• Given instruction: Turn the rows below into a Markdown table with two columns, Row and Text, with one numbered table row for each line and blank lines left out.

• Data excerpts:

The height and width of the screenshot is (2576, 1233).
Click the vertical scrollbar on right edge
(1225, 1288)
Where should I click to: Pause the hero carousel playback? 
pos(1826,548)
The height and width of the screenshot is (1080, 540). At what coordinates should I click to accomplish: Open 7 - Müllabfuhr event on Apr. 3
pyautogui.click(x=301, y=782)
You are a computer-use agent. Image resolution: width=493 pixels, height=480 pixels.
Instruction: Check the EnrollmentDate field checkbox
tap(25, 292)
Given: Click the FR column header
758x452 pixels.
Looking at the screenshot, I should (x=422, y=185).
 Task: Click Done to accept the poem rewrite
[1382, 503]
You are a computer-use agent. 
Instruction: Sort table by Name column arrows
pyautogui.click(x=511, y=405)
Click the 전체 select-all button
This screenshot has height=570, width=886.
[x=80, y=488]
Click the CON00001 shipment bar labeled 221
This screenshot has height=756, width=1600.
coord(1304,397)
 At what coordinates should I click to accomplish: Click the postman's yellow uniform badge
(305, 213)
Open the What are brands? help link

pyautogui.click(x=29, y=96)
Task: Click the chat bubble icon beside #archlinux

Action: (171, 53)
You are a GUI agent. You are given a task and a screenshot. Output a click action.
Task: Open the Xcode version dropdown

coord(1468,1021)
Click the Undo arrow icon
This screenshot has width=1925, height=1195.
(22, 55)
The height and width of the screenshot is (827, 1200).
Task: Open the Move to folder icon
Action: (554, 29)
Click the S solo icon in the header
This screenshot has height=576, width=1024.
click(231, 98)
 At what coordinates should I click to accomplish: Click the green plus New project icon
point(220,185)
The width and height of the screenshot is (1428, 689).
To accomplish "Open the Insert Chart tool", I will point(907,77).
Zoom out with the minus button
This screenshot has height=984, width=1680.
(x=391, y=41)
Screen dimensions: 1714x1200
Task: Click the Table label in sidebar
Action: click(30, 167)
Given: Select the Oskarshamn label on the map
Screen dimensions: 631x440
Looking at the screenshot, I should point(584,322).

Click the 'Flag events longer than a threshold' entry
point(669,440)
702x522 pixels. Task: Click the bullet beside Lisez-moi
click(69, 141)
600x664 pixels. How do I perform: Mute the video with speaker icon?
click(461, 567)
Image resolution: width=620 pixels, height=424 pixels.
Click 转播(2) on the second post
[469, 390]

• Task response:
| Row | Text |
|---|---|
| 1 | The height and width of the screenshot is (2576, 1233). |
| 2 | Click the vertical scrollbar on right edge |
| 3 | (1225, 1288) |
| 4 | Where should I click to: Pause the hero carousel playback?  |
| 5 | pos(1826,548) |
| 6 | The height and width of the screenshot is (1080, 540). At what coordinates should I click to accomplish: Open 7 - Müllabfuhr event on Apr. 3 |
| 7 | pyautogui.click(x=301, y=782) |
| 8 | You are a computer-use agent. Image resolution: width=493 pixels, height=480 pixels. |
| 9 | Instruction: Check the EnrollmentDate field checkbox |
| 10 | tap(25, 292) |
| 11 | Given: Click the FR column header |
| 12 | 758x452 pixels. |
| 13 | Looking at the screenshot, I should (x=422, y=185). |
| 14 |  Task: Click Done to accept the poem rewrite |
| 15 | [1382, 503] |
| 16 | You are a computer-use agent.  |
| 17 | Instruction: Sort table by Name column arrows |
| 18 | pyautogui.click(x=511, y=405) |
| 19 | Click the 전체 select-all button |
| 20 | This screenshot has height=570, width=886. |
| 21 | [x=80, y=488] |
| 22 | Click the CON00001 shipment bar labeled 221 |
| 23 | This screenshot has height=756, width=1600. |
| 24 | coord(1304,397) |
| 25 |  At what coordinates should I click to accomplish: Click the postman's yellow uniform badge |
| 26 | (305, 213) |
| 27 | Open the What are brands? help link |
| 28 | pyautogui.click(x=29, y=96) |
| 29 | Task: Click the chat bubble icon beside #archlinux |
| 30 | Action: (171, 53) |
| 31 | You are a GUI agent. You are given a task and a screenshot. Output a click action. |
| 32 | Task: Open the Xcode version dropdown |
| 33 | coord(1468,1021) |
| 34 | Click the Undo arrow icon |
| 35 | This screenshot has width=1925, height=1195. |
| 36 | (22, 55) |
| 37 | The height and width of the screenshot is (827, 1200). |
| 38 | Task: Open the Move to folder icon |
| 39 | Action: (554, 29) |
| 40 | Click the S solo icon in the header |
| 41 | This screenshot has height=576, width=1024. |
| 42 | click(231, 98) |
| 43 |  At what coordinates should I click to accomplish: Click the green plus New project icon |
| 44 | point(220,185) |
| 45 | The width and height of the screenshot is (1428, 689). |
| 46 | To accomplish "Open the Insert Chart tool", I will point(907,77). |
| 47 | Zoom out with the minus button |
| 48 | This screenshot has height=984, width=1680. |
| 49 | (x=391, y=41) |
| 50 | Screen dimensions: 1714x1200 |
| 51 | Task: Click the Table label in sidebar |
| 52 | Action: click(30, 167) |
| 53 | Given: Select the Oskarshamn label on the map |
| 54 | Screen dimensions: 631x440 |
| 55 | Looking at the screenshot, I should point(584,322). |
| 56 | Click the 'Flag events longer than a threshold' entry |
| 57 | point(669,440) |
| 58 | 702x522 pixels. Task: Click the bullet beside Lisez-moi |
| 59 | click(69, 141) |
| 60 | 600x664 pixels. How do I perform: Mute the video with speaker icon? |
| 61 | click(461, 567) |
| 62 | Image resolution: width=620 pixels, height=424 pixels. |
| 63 | Click 转播(2) on the second post |
| 64 | [469, 390] |